Power in International Criminal Justice workshop, Ospedale degli Innocenti, Florence

My contribution to the workshop was “The Agency of Victims: Empowerment and Disempowerment by the ICC.” You can see the video of my talk here. This paper is part of a larger research program that looks at how conflict survivors engage with, assess, and are affected by the ICC. In brief, I argued that the ICC can be empowering for some people, in some contexts, to pursue some justice aims. In my talk, I highlighted several ways that the Court can be disempowering: through actions that put at risk victims (especially potential witnesses and legal participants), or that can undermine or foreclose certain forms of political activity, and that do so with limited responsiveness to victims themselves.

The ICC’s staff and civil society supporters are by no means unaware that the Court poses risks to victims, and they do take steps to address some of these risks. One of my observations is that the ICC can often be disempowering to victims because of the Court’s weakness. By weakness, I refer in particular to its struggles to pursue investigations, protect witnesses, engage communities, and succeed in public relations contests, when it is operating in contexts where it seeks to hold powerful actors to account. Kenya is a clear case of this. The Court had significant difficulties operating in the country, and trial judges ultimately terminated the cases of Ruto and Sang and Kenyatta. The OTP claimed that its cases were undermined by witness intimidation and lack of cooperation by Kenyan state authorities. Now that the cases have collapsed, and neither trials nor reparations are forthcoming, I expect many victim participants might regret the time – and hope – they put into the ICC’s work.

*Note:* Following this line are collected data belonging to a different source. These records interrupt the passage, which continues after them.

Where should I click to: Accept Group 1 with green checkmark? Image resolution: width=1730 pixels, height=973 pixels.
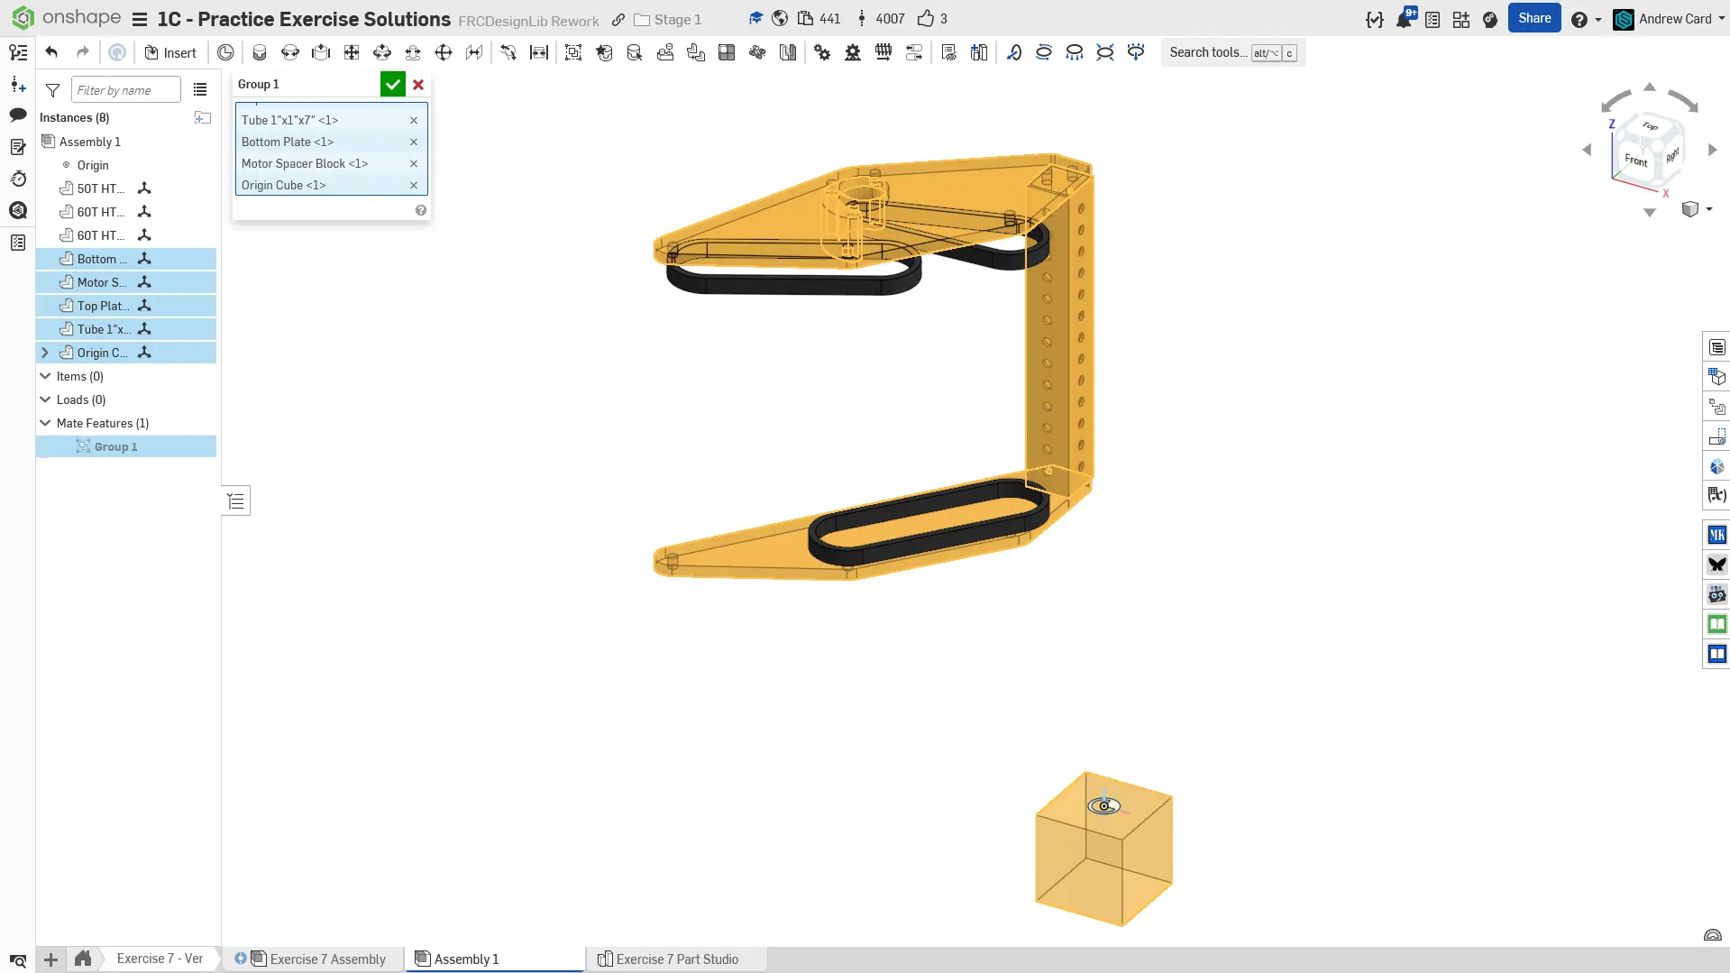point(392,85)
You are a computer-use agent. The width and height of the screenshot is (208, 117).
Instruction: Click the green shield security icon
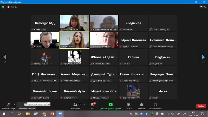[3, 7]
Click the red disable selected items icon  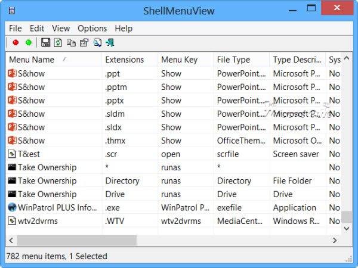tap(16, 42)
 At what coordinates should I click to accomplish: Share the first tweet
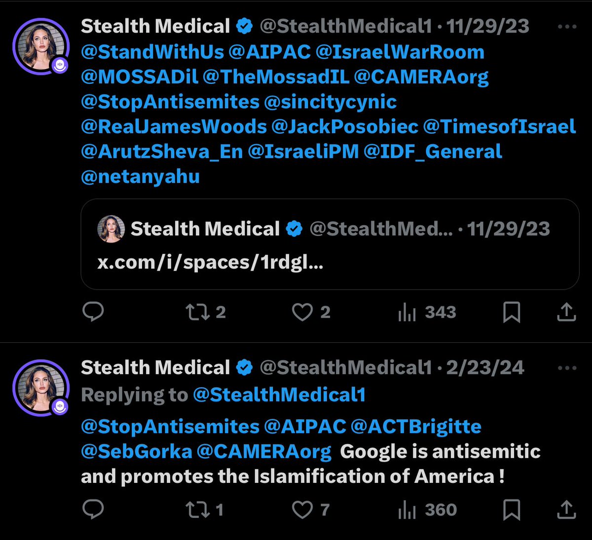tap(566, 312)
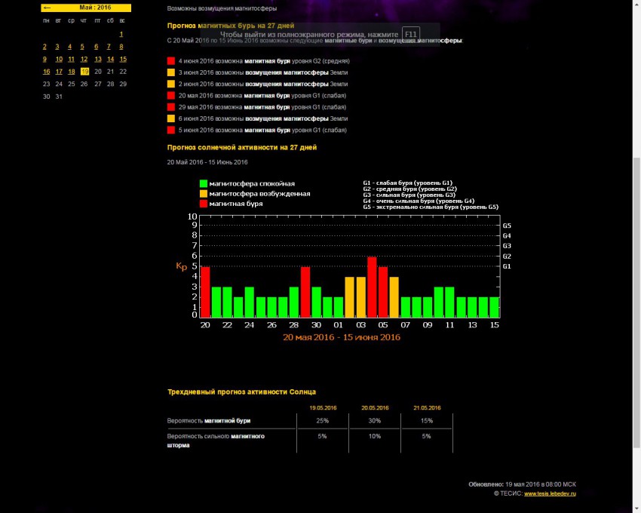Click the yellow 'магнитосфера возбужденная' legend square
Image resolution: width=641 pixels, height=513 pixels.
point(204,194)
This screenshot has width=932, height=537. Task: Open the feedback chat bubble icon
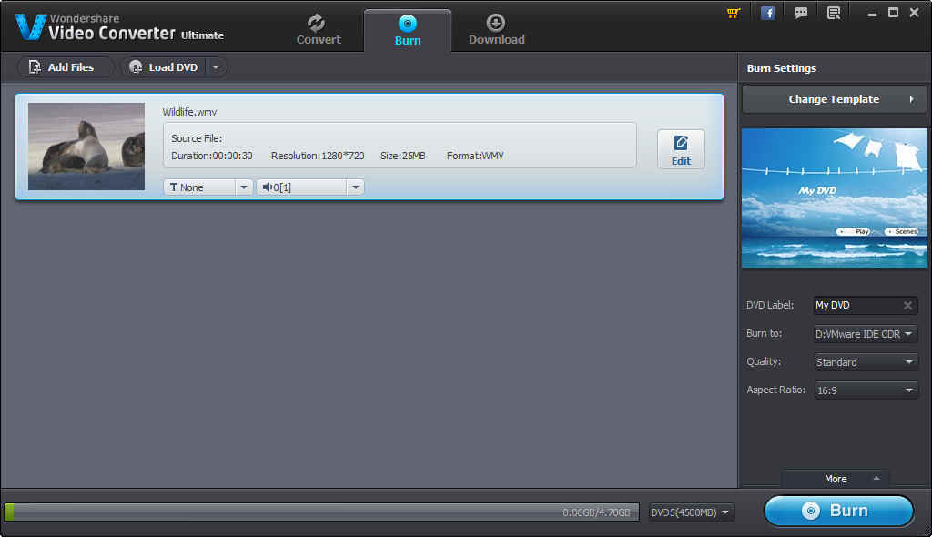801,13
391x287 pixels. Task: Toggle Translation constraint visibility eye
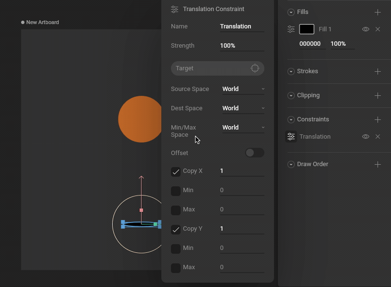(366, 137)
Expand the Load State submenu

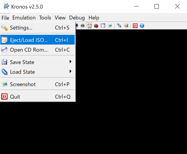pyautogui.click(x=37, y=72)
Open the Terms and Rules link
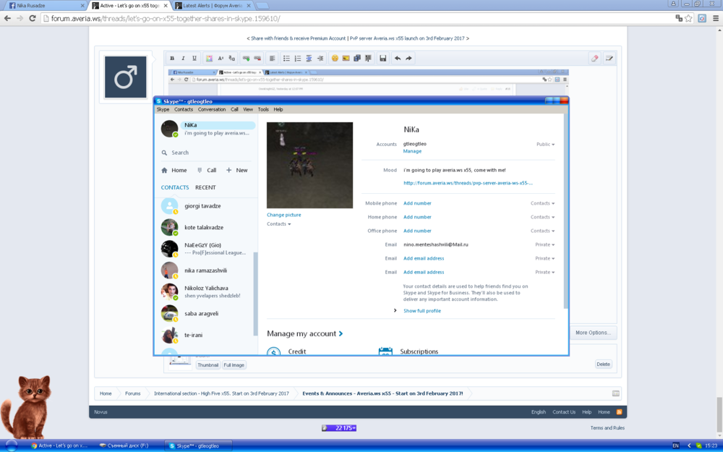 pos(607,428)
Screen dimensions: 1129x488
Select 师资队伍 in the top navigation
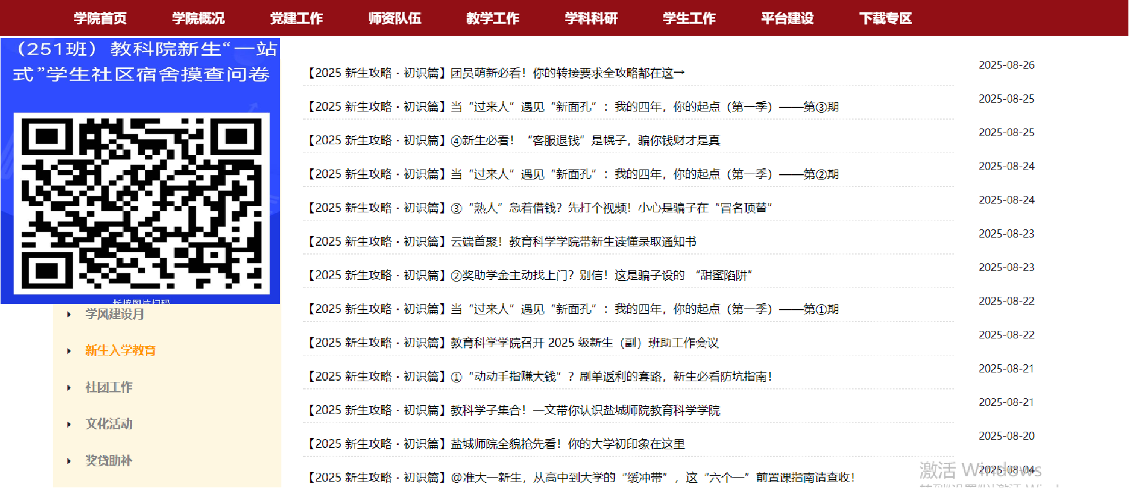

The ICC fares much better when it operates in a country with government support (e.g. in Democratic Republic of the Congo, Ivory Coast, Uganda). Of course, in these situations there is widespread concern about the Court’s undermined and compromised independence.

Such concerns will certainly arise in the two new – and gutsy! – moves that the Court announced last week. The Prosecutor announced on November 3rd that she would seek authorization for a formal investigation in Afghanistan, which could entail investigations of US military activities. On November 9th, Pre-Trial Chamber III authorized an investigation into crimes committed in Burundi or by Burundian nationals since 2015. The judges noted  that, according to estimates, “at least 1,200 persons were allegedly killed, thousands illegally detained, thousands reportedly tortured, and hundreds disappeared.”

An investigation in Afghanistan will provoke the ire and backlash of the United States… or at least those (including the President) who believe the US should be above international rule of law. Expect a diplomatic s***-storm. By contrast, Burundi is a weak state with fewer resources to wage diplomatic war on the ICC. However, the government will make investigations in the country extremely difficult, and put potential witnesses or victim participants at risk. I think the Prosecutor is brave to take on these situations. And I expect both will reveal how, in practice, the power of the ICC is highly constrained.